项目作者: keithnull

项目描述 :
Chinese word segmentation with CRF++.
高级语言: Python
项目地址: git://github.com/keithnull/SegmentationCRF.git
创建时间: 2018-01-11T11:47:17Z
项目社区:https://github.com/keithnull/SegmentationCRF

开源协议:MIT License

下载


SegmentationCRF

Chinese word segmentation with CRF++.

Running Environment

  • Windows 10
  • Python 3.6
  • CRF++ 0.58

If running in a different environment, this program may not work properly.

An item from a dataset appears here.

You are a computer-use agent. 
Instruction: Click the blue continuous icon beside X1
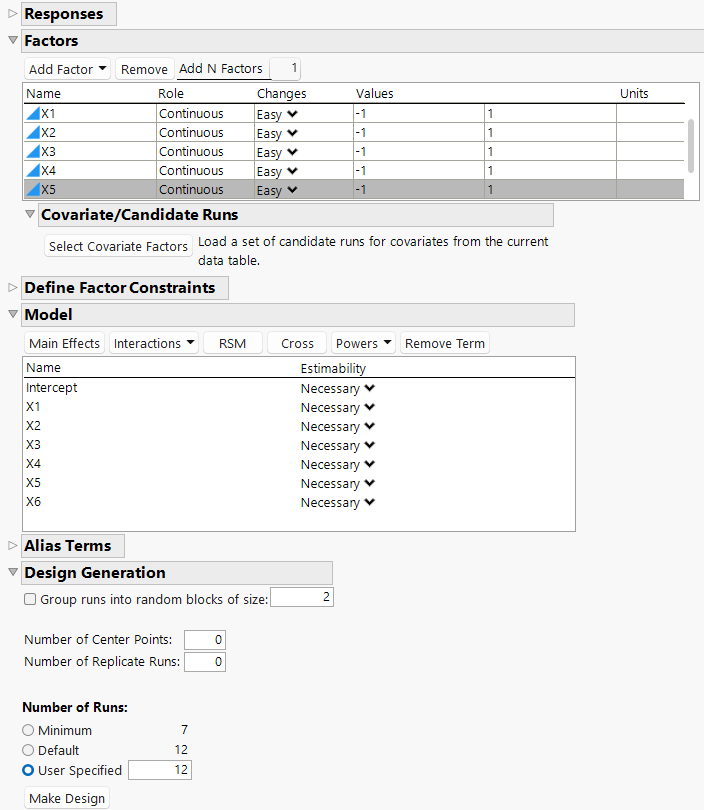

For instance, considering the difference of newline between Windows and Linux, you need to modify Line 32 of segment.py.

Usage

  1. Prepare the correct environment mentioned above.
  2. Run python prepare.py.
  3. Prepare your own template for CRF++ or use template.utf8 instead.
  4. Run CRF++-0.58/crf_learn.exe (For Windows only) to train your own model or use the models in CRF_Model/.
  5. Run python segment.py to segment.

Test Result

Using the two models in CRF_Model/, the F1 Scores of testing files are listed as follows:

crf_model_pku crf_model_both
pku_test 0.931 0.880
msr_test 0.857 0.936

Conclusion

Maybe adjusting the template and training parameters can make the result better, but as it takes too much time to do it, I just stop here.

Anyway, this is just the beginning of many to explore.